### Problem to solve
Each line from the one that has "Fold the execute method at line 933" through the final line of the listing is to be written out exactly, and no other line is.
___ Data for the task
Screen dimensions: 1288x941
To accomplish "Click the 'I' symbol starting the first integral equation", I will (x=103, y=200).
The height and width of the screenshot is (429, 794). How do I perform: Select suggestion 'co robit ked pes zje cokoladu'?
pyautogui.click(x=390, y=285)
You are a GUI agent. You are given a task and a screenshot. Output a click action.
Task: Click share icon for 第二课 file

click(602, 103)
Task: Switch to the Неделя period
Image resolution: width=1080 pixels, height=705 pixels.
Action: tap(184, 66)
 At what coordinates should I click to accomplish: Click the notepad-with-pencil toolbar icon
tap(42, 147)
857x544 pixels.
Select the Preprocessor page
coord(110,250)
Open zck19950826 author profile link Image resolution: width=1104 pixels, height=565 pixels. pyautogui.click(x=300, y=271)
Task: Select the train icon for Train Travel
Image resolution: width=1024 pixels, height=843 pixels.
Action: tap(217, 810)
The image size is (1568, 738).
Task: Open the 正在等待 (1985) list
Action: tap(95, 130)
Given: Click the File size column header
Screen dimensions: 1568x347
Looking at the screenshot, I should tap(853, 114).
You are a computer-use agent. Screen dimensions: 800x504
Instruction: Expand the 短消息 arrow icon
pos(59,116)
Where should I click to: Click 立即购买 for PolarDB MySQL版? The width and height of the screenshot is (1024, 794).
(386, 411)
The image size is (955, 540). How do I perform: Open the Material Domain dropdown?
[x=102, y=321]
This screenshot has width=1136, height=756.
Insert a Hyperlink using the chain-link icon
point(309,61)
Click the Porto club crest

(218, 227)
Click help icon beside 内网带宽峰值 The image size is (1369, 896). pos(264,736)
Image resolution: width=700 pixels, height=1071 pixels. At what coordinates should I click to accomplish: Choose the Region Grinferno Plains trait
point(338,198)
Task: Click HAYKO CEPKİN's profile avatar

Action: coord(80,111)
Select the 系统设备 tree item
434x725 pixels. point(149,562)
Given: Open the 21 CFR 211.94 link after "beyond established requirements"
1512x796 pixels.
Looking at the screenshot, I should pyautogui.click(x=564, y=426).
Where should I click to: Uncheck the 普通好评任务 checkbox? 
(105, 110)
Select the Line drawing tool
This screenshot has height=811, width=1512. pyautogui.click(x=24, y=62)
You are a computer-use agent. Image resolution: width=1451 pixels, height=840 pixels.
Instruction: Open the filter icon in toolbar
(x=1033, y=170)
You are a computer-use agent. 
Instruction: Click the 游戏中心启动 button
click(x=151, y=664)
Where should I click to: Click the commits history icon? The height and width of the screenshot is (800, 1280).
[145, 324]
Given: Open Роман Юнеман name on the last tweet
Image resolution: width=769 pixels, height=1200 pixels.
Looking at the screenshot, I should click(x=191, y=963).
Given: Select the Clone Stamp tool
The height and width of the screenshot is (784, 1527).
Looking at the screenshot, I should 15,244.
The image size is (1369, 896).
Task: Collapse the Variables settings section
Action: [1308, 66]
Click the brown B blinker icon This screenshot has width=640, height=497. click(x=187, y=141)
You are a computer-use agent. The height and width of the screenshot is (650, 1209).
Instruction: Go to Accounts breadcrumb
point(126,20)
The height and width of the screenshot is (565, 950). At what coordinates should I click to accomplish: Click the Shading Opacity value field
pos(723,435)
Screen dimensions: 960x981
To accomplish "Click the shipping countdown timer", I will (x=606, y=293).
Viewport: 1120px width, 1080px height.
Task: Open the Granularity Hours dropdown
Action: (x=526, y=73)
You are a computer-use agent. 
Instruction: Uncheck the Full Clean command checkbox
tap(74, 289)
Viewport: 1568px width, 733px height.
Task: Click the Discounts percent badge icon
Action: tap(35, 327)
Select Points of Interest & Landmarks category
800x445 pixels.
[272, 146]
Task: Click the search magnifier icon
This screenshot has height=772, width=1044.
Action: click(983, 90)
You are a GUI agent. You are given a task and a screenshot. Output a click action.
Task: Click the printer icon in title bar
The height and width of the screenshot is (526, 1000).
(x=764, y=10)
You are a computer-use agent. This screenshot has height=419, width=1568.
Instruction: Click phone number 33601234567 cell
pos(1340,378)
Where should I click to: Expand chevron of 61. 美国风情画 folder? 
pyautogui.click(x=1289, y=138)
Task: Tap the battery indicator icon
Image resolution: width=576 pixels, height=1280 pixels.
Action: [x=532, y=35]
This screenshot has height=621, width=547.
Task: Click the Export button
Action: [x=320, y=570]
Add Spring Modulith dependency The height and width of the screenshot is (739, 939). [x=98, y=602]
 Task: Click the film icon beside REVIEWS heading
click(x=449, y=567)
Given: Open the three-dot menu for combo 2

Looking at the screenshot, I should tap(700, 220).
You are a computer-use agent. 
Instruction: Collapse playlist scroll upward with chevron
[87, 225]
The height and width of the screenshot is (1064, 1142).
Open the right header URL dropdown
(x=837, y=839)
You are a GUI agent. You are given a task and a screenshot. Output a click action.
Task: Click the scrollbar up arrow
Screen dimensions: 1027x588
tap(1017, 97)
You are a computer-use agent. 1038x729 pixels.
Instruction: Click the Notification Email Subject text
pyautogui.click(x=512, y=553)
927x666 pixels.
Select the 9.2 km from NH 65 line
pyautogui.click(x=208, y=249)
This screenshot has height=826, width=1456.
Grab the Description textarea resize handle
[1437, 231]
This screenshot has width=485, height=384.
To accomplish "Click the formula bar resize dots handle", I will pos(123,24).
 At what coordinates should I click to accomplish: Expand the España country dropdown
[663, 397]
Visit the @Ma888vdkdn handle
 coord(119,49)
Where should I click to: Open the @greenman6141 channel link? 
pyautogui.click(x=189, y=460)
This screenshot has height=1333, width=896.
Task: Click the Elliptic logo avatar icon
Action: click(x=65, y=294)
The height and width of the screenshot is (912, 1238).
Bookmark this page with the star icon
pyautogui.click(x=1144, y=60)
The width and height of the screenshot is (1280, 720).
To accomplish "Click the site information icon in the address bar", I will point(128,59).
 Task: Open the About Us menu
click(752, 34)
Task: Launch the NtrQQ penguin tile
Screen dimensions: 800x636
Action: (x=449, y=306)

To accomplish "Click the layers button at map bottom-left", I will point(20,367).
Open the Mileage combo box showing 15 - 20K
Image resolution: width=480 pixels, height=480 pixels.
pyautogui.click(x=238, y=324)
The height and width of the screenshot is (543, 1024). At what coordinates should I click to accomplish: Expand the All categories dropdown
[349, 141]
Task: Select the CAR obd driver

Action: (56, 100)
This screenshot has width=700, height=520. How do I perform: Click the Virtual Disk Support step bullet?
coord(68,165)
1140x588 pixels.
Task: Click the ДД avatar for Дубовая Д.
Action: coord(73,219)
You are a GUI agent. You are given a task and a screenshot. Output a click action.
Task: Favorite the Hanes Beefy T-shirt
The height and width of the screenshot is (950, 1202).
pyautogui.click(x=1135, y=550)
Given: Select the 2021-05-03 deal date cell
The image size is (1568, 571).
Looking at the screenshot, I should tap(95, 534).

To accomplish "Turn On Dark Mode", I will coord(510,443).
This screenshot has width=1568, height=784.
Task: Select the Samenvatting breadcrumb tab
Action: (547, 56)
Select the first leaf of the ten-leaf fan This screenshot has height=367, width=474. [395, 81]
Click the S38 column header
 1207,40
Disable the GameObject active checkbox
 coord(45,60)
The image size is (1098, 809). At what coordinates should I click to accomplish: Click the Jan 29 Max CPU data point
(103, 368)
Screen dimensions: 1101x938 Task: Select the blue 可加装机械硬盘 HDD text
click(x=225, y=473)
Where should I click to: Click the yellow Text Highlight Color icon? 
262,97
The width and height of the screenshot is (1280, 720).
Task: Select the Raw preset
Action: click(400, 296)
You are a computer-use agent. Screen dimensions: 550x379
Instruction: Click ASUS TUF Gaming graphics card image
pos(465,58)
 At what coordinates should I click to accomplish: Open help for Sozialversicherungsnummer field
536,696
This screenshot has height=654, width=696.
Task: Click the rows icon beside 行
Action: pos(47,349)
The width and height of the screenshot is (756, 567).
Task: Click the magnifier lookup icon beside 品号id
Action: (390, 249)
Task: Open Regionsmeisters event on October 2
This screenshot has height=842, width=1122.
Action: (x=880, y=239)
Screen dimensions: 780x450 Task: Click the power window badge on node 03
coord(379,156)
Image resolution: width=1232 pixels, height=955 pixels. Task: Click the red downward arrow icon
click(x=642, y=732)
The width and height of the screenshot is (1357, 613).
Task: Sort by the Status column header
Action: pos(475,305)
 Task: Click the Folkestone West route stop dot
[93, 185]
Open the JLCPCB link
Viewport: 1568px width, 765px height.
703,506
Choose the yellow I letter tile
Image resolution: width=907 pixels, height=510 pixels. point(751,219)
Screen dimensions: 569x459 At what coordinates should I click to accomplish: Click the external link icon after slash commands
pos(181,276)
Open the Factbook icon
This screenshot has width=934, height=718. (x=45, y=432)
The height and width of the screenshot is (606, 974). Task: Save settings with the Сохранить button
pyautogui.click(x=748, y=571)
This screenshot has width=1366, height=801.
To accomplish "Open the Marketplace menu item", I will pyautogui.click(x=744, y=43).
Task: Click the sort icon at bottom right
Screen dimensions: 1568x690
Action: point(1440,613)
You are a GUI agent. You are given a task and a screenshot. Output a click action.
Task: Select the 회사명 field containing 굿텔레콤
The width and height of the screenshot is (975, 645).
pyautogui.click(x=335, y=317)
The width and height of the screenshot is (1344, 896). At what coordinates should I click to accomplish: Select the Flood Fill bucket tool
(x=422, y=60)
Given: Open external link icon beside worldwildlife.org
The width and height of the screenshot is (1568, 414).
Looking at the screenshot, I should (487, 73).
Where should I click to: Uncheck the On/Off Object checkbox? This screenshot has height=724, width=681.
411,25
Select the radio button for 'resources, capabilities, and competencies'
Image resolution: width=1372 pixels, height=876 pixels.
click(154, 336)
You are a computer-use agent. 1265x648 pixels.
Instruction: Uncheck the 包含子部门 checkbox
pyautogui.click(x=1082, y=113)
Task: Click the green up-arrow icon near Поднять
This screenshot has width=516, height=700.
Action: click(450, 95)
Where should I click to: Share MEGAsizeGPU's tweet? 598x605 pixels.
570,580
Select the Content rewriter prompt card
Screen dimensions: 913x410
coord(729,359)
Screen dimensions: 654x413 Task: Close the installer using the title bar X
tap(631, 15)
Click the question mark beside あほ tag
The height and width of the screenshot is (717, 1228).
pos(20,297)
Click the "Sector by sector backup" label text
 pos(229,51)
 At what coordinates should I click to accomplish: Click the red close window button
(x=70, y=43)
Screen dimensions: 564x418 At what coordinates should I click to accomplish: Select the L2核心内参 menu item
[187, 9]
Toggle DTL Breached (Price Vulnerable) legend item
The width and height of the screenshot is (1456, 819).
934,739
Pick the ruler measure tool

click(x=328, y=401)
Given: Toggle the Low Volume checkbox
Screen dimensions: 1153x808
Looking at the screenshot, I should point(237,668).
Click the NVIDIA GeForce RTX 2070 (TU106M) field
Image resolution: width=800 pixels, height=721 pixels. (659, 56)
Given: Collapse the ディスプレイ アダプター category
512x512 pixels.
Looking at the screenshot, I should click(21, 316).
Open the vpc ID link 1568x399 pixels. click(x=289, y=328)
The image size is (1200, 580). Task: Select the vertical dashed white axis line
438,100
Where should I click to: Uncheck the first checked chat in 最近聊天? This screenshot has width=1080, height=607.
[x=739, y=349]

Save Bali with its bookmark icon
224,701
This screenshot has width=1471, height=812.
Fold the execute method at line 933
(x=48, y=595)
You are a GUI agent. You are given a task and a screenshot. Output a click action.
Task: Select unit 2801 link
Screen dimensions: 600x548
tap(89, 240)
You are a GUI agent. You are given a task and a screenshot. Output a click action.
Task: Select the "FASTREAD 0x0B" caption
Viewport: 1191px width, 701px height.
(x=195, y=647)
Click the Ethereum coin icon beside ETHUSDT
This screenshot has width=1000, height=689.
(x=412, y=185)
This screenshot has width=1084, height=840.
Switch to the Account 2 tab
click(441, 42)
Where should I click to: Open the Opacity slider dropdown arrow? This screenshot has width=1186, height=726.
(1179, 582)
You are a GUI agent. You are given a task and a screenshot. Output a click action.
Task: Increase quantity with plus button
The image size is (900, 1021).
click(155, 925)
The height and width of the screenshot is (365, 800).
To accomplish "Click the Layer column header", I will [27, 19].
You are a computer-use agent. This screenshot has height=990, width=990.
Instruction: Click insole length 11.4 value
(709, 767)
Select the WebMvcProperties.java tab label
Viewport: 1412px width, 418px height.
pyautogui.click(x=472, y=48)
______
### Expected output
Fold the execute method at line 933
(x=48, y=595)
You are a GUI agent. You are given a task and a screenshot. Output a click action.
Task: Select unit 2801 link
Screen dimensions: 600x548
tap(89, 240)
You are a GUI agent. You are given a task and a screenshot. Output a click action.
Task: Select the "FASTREAD 0x0B" caption
Viewport: 1191px width, 701px height.
(x=195, y=647)
Click the Ethereum coin icon beside ETHUSDT
This screenshot has width=1000, height=689.
(x=412, y=185)
This screenshot has width=1084, height=840.
Switch to the Account 2 tab
click(441, 42)
Where should I click to: Open the Opacity slider dropdown arrow? This screenshot has width=1186, height=726.
(1179, 582)
You are a GUI agent. You are given a task and a screenshot. Output a click action.
Task: Increase quantity with plus button
The image size is (900, 1021).
click(155, 925)
The height and width of the screenshot is (365, 800).
To accomplish "Click the Layer column header", I will [27, 19].
You are a computer-use agent. This screenshot has height=990, width=990.
Instruction: Click insole length 11.4 value
(709, 767)
Select the WebMvcProperties.java tab label
Viewport: 1412px width, 418px height.
pyautogui.click(x=472, y=48)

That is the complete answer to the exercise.